AI in 15 — May 20, 2026
Andrej Karpathy just joined Anthropic. OpenAI co-founder, Tesla Autopilot lead, the closest thing AI has to a public teacher. He's not building his own lab anymore. He's reporting to a team lead at the company that started as the safety spinoff. And he says he picked them because the next few years at the frontier will be, quote, especially formative.
Welcome to AI in 15 for Wednesday, May twentieth, 2026. I'm Kate, your host.
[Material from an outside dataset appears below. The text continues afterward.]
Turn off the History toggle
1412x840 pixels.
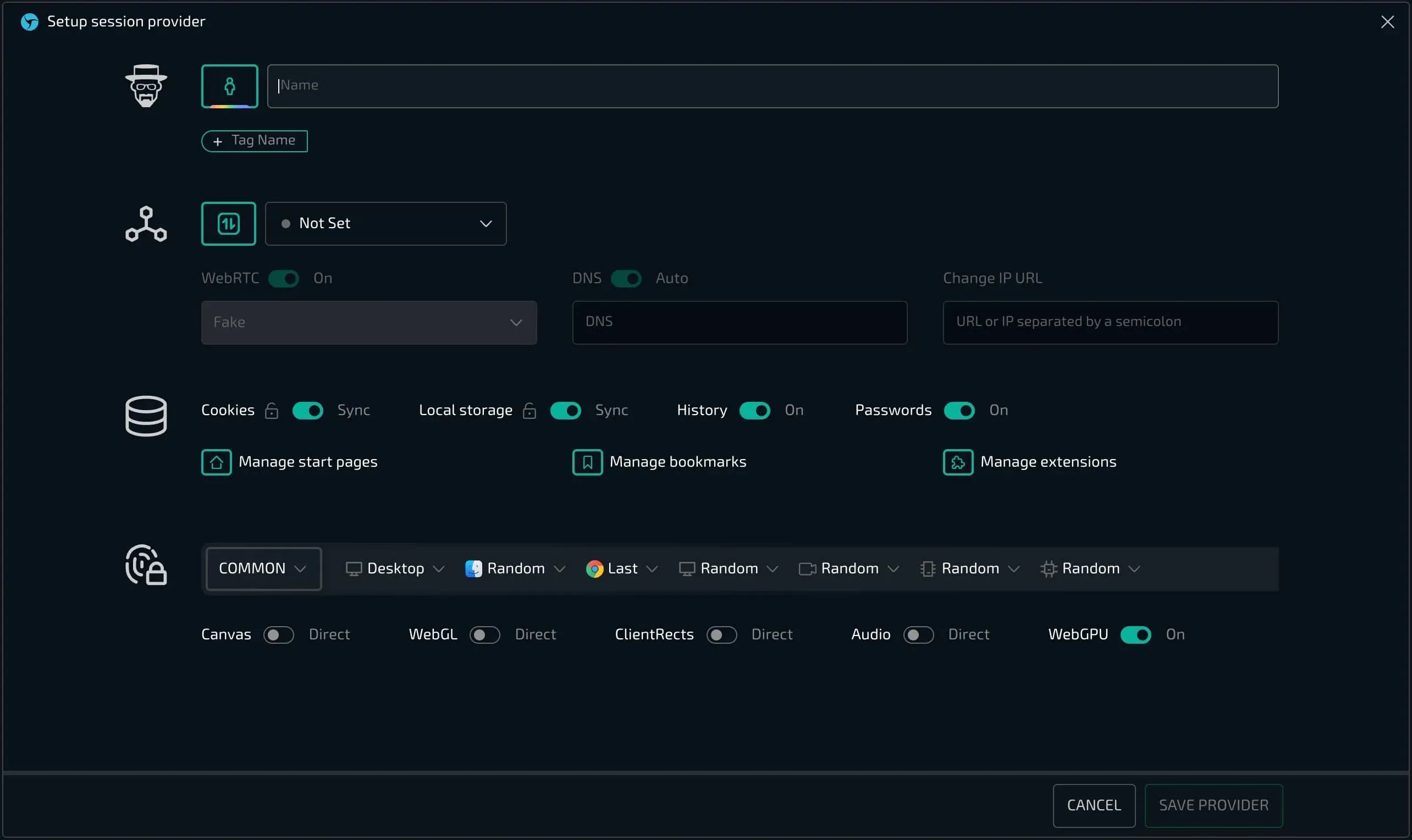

And I'm Marcus, your co-host.
Loaded slate, Marcus. Andrej Karpathy joins Anthropic's pre-training team. Google I/O 2026 lands with Gemini 3.5 Flash, a redesigned search box, and a new video model called Omni. GitHub gets breached and roughly thirty-eight hundred internal repos walk out the door. A CISA contractor leaks AWS GovCloud admin keys on public GitHub in what one source calls the worst leak he has ever witnessed. OpenAI adopts Google's SynthID watermarking standard. Mistral buys an Austrian physics-AI startup. And Google sunsets its open-source Gemini CLI on a thirty-day clock.
Anthropic keeps absorbing the giants.
Google rebuilds the search box.
And the agency that secures America leaves its keys on the lawn.
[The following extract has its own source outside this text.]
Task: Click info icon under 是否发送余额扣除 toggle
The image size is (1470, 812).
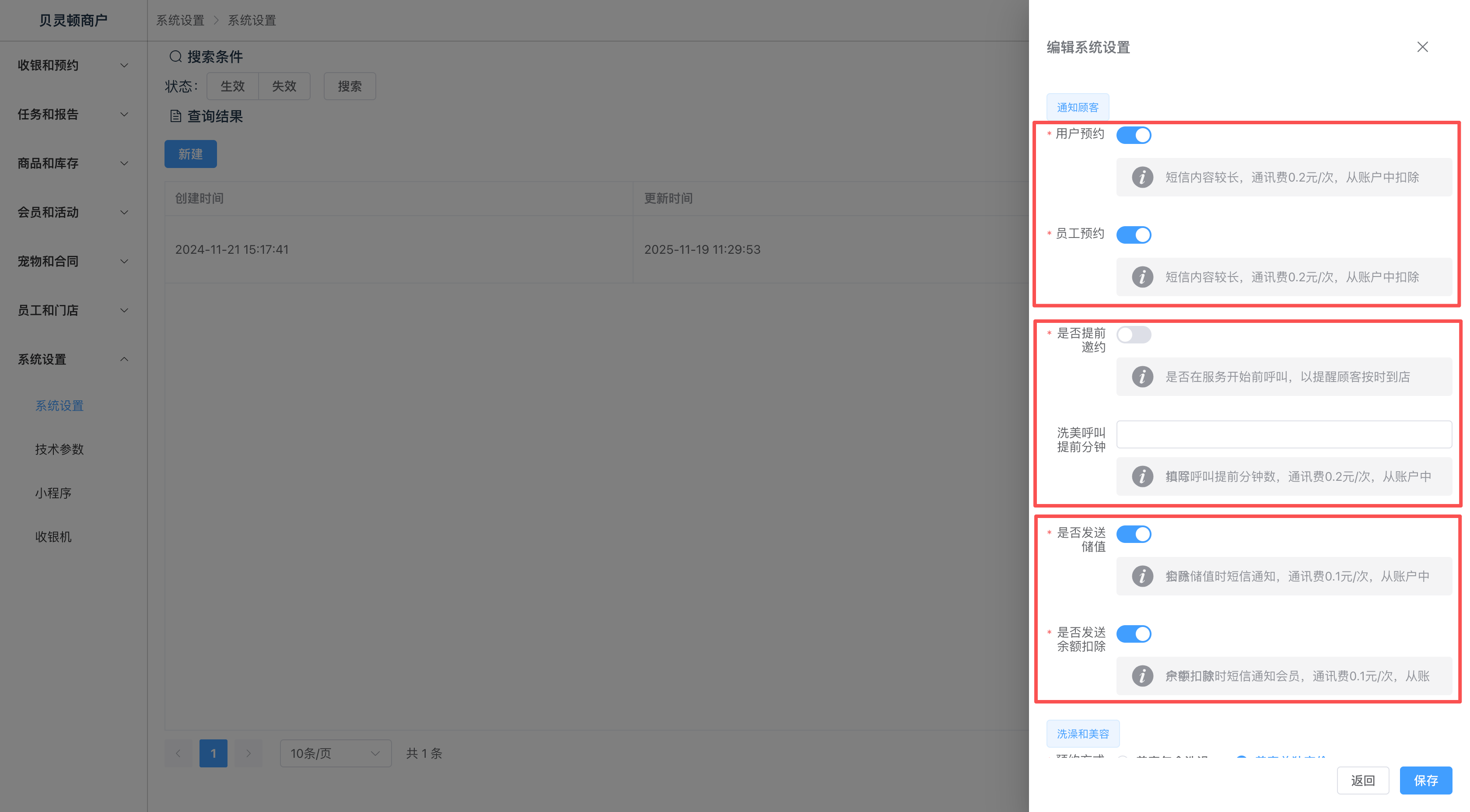Action: tap(1142, 676)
Lead story, Marcus. Karpathy to Anthropic. Walk me through it.
Quietest possible announcement for the loudest possible signal, Kate. Andrej Karpathy posted on X yesterday. Quote, I've joined Anthropic. I think the next few years at the frontier of LLMs will be especially formative. I am very excited to join the team here and get back to R&D. He starts this week on the pre-training team, reporting to Nick Joseph. According to Anthropic, he's building a new sub-team focused on using Claude itself to accelerate pre-training research. Models training the next models.
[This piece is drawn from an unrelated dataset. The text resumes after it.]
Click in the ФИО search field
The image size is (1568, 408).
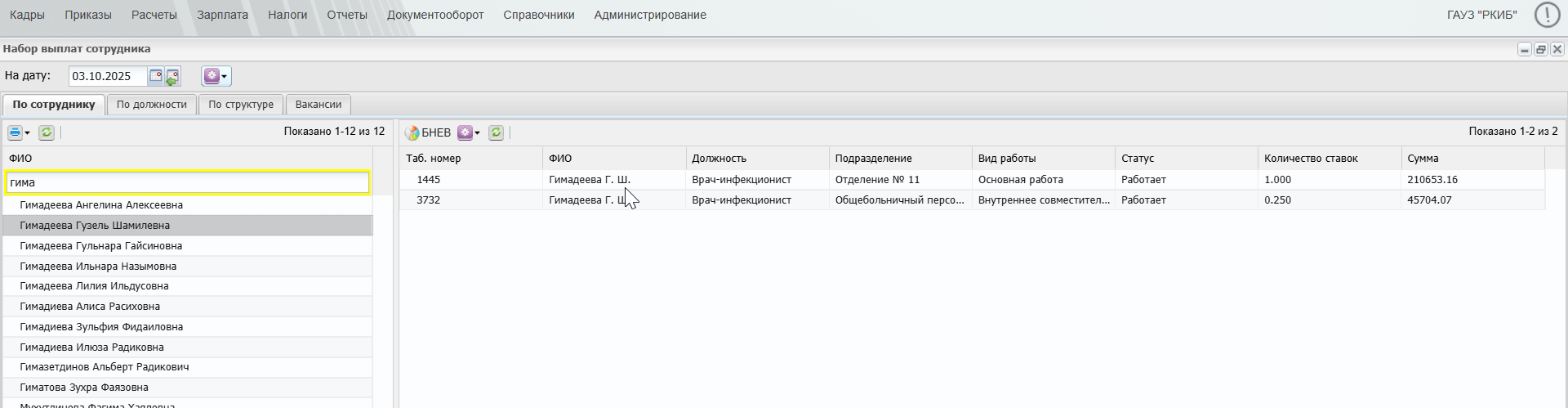point(187,182)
And his career arc going in.
As unusual as anyone in AI, Kate. OpenAI co-founder. Tesla's Autopilot director. Then most recently founder of Eureka Labs, his AI-education startup. He flagged in a YouTube interview a few weeks back that he worried about falling out of touch with how approaches were evolving, and that he'd be open to a frontier lab if one would have him. He also said yesterday he remains, quote, deeply passionate about education and plans to resume that work in time. So Eureka isn't dead, it's parked.
Why Anthropic and not, say, his old shop?
That's the whole story, Kate. He could have gone back to OpenAI. He could have gone to Google DeepMind, where his old colleague Demis Hassabis runs the show. He picked Anthropic. Hacker News commenters described the company as, quote, an industry tornado, sucking up everything in its path — and they're not wrong. We covered the Stainless acquihire yesterday. The thirty-billion run-rate revenue Monday. Talks of a nine-hundred-and-fifty-billion-dollar valuation. Now the most recognizable face in technical AI communication lands on their pre-training team. The thesis baked into his role is also load-bearing. Anthropic doesn't have Google's TPU scale or Microsoft's OpenAI cash. Research productivity per dollar is how they stay in the game. Putting Karpathy on Claude-trains-Claude is exactly that bet, made concrete.
And the broader signal.
Status follows talent, Kate. Five years ago, OpenAI was the magnet. Today, the highest-status destination in AI research is the company that started as the safety lab. That's a remarkable rotation. Pro-Western libertarian read — this is a labor market working. The best people go where the work is most interesting, the equity is most asymmetric, and the culture rewards research over PR. Anthropic earned this round.
Quick hits. Google I/O happened yesterday, Marcus. Start with the headline model.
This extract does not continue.